»»

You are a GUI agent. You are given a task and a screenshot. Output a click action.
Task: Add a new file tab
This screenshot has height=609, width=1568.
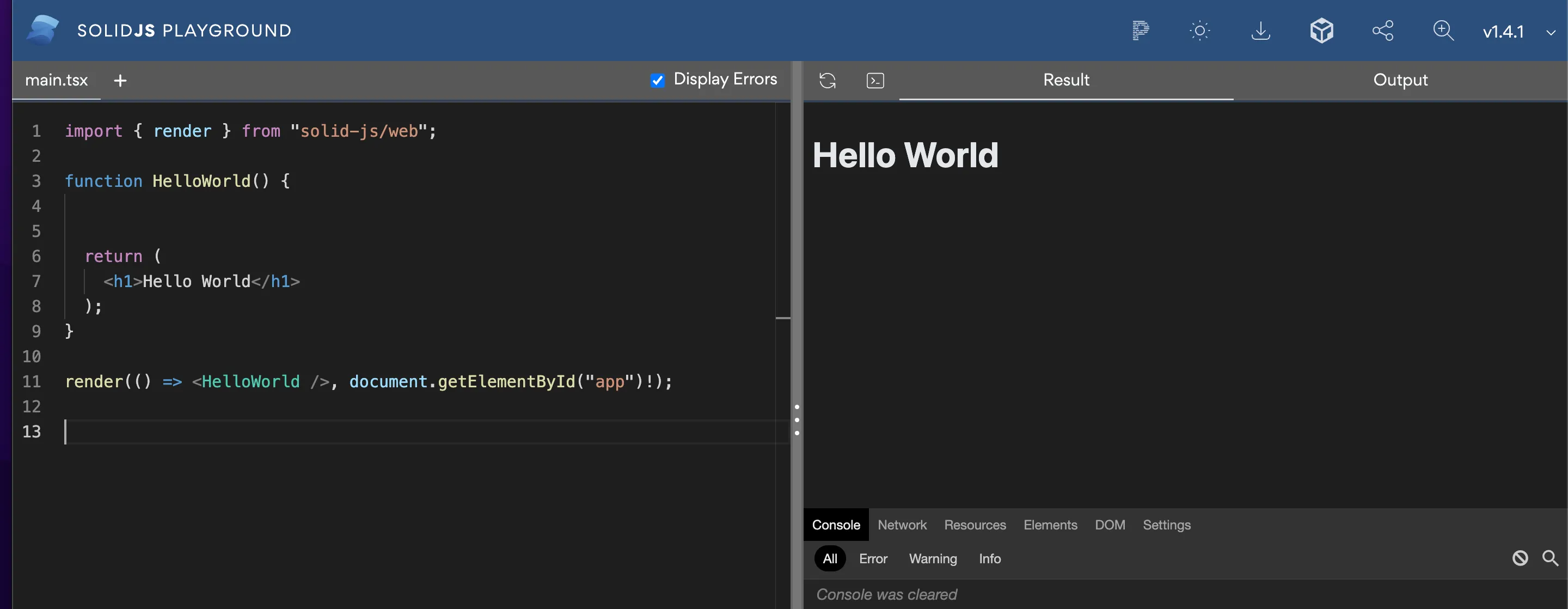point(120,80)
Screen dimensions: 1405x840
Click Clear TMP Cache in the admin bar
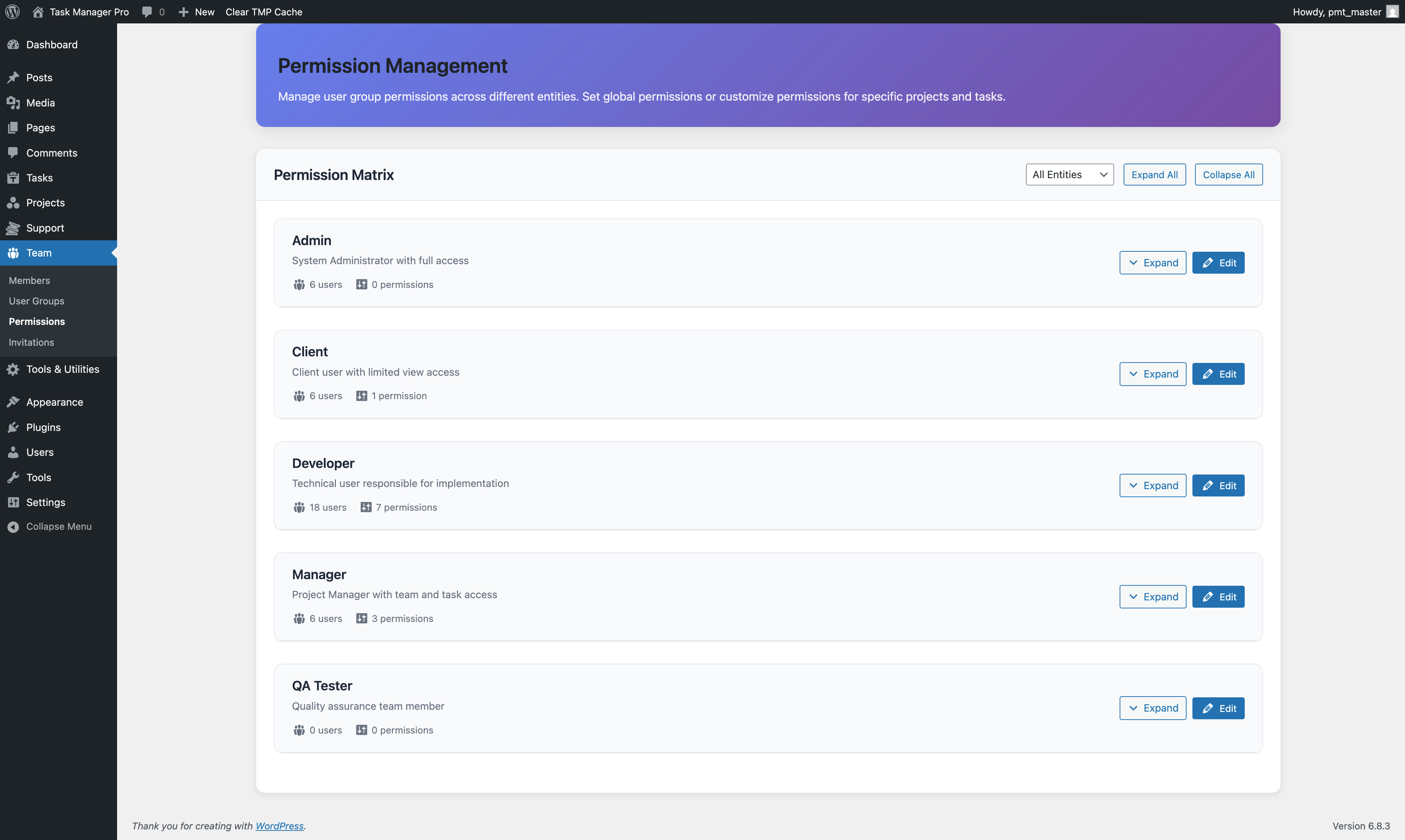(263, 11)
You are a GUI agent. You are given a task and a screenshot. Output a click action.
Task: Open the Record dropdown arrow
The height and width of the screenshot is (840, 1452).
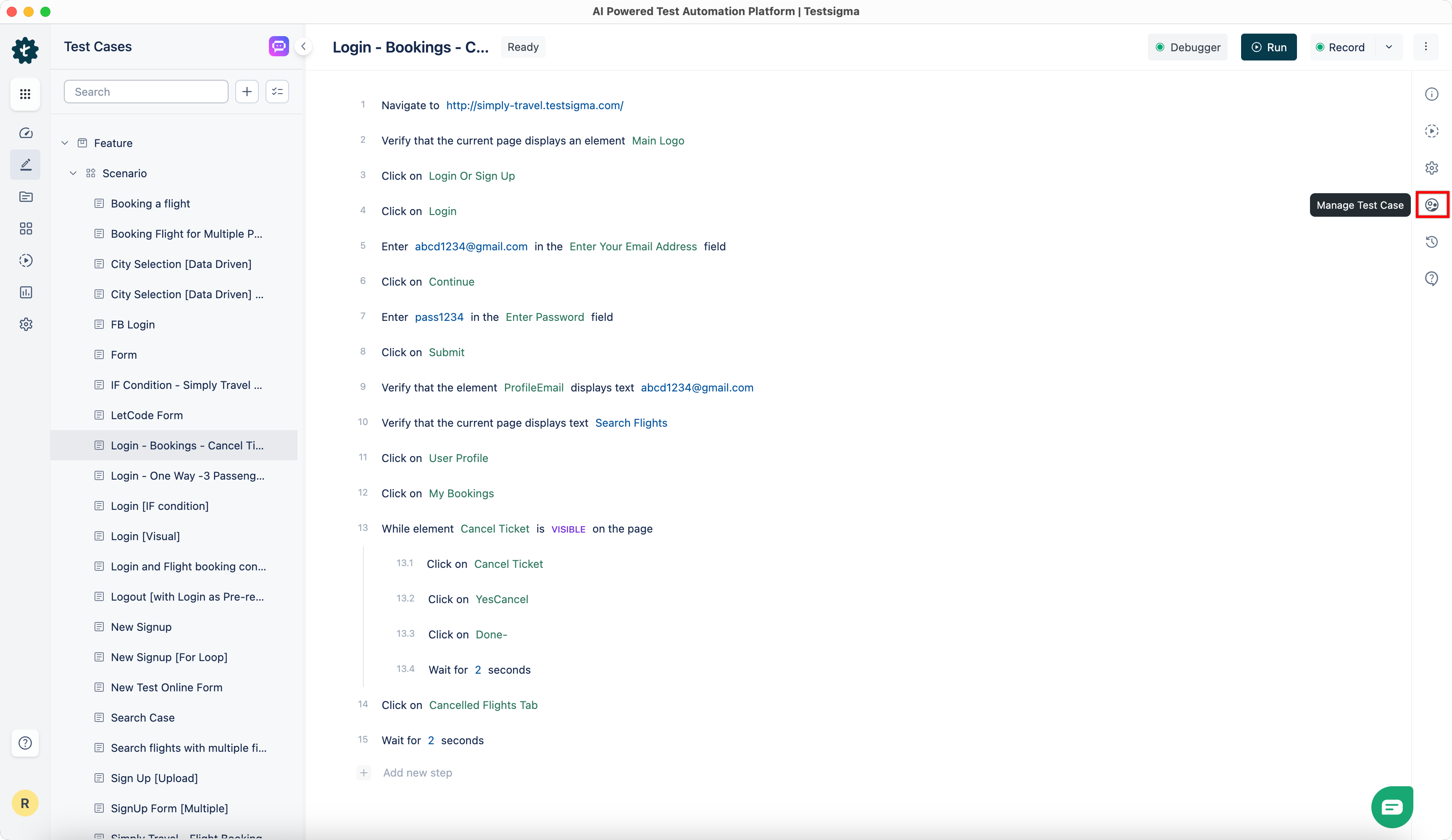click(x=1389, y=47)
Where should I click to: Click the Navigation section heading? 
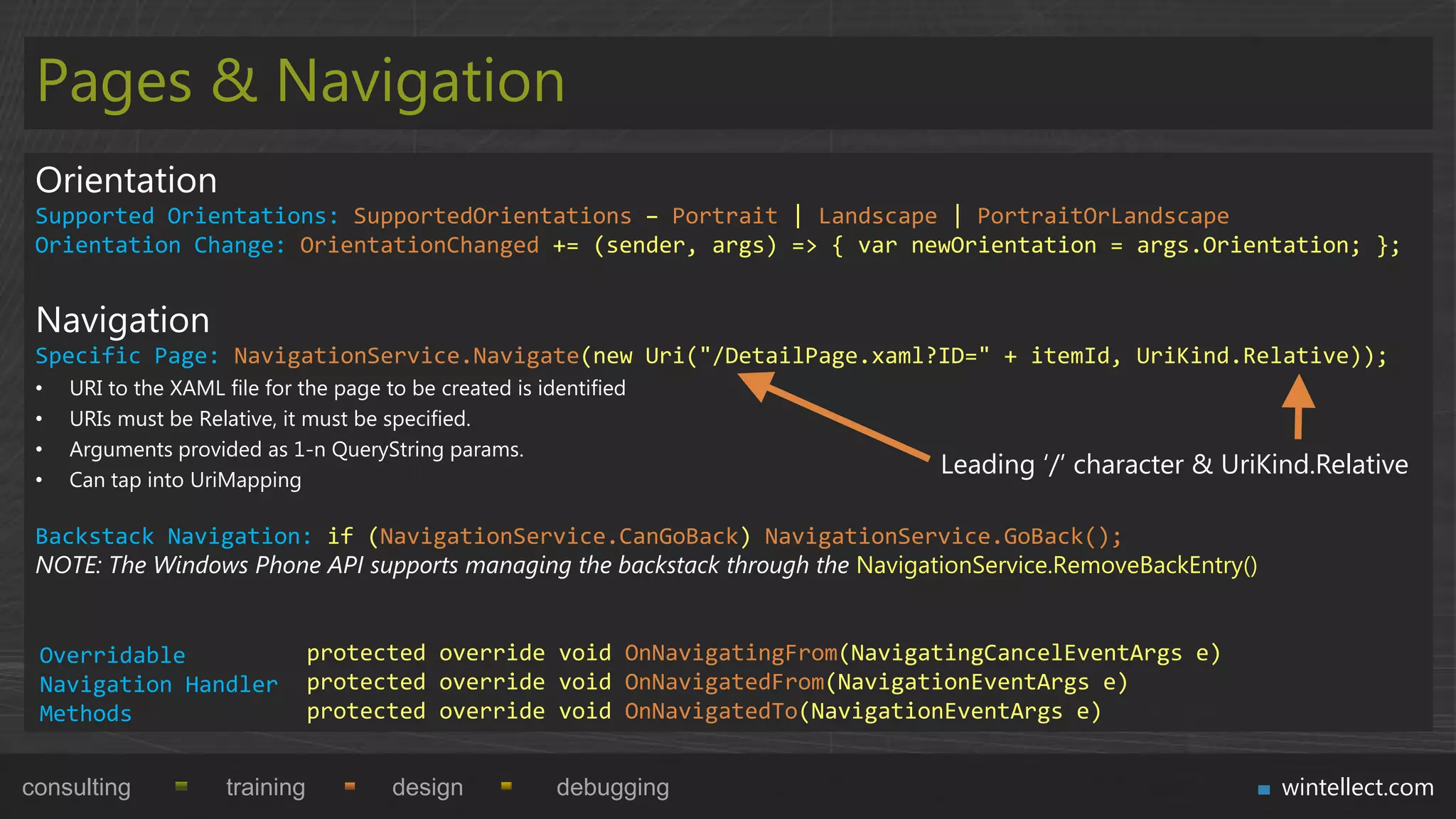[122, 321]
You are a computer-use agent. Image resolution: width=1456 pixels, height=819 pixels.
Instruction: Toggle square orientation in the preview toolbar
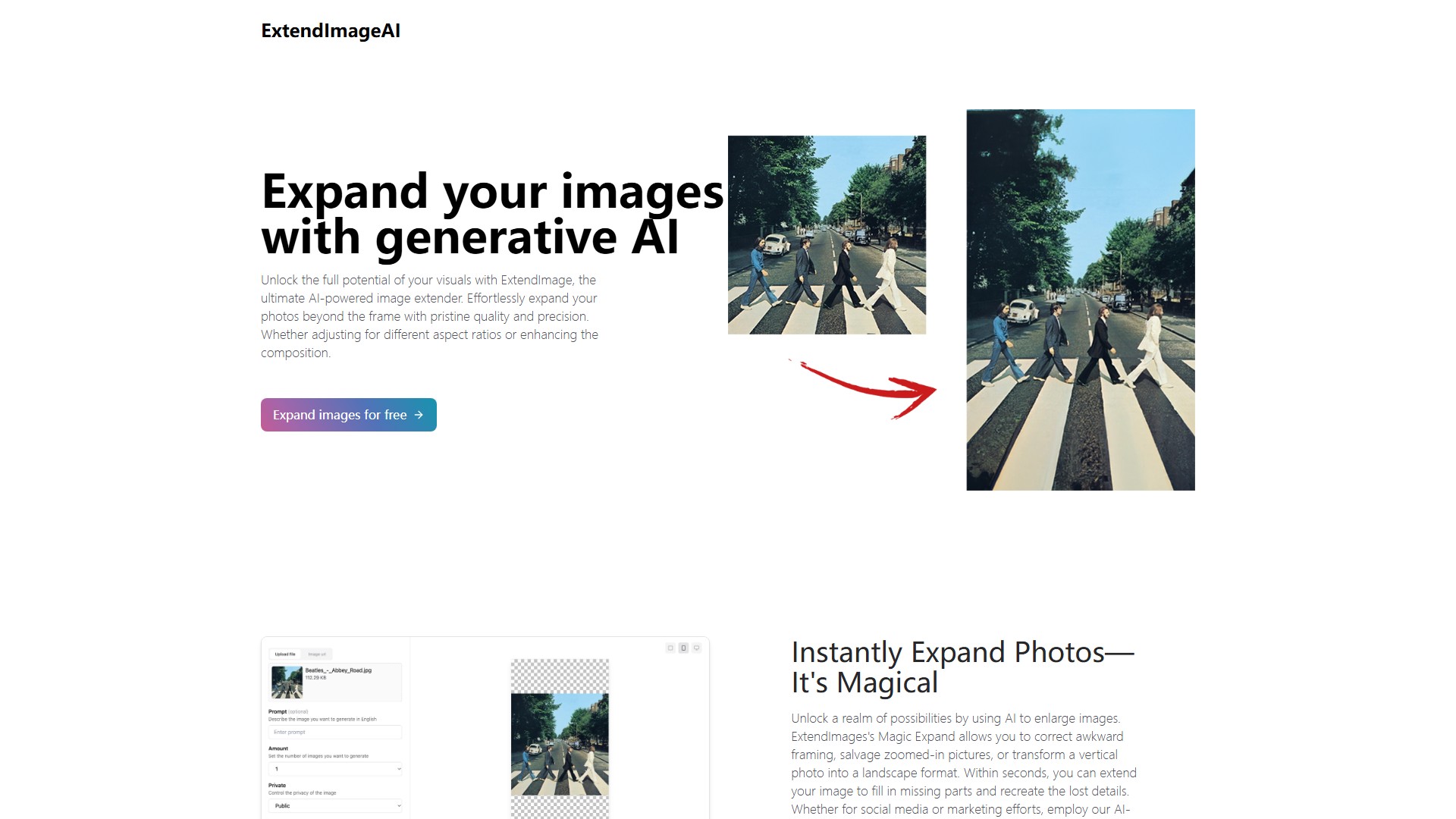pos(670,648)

««

WHAT YOU ARE ASKED TO DO -
Leaving the pictures out, transcribe the entries above exactly as written.

TASK RESULT -
You are a GUI agent. You are given a task and a screenshot. Output a click action.
Task: Add a new file tab
This screenshot has height=609, width=1568.
point(120,80)
Screen dimensions: 1405x840
Click Clear TMP Cache in the admin bar
(263, 11)
You are a GUI agent. You are given a task and a screenshot. Output a click action.
Task: Open the Record dropdown arrow
The height and width of the screenshot is (840, 1452).
click(x=1389, y=47)
Where should I click to: Click the Navigation section heading? 
[122, 321]
You are a computer-use agent. Image resolution: width=1456 pixels, height=819 pixels.
Instruction: Toggle square orientation in the preview toolbar
pos(670,648)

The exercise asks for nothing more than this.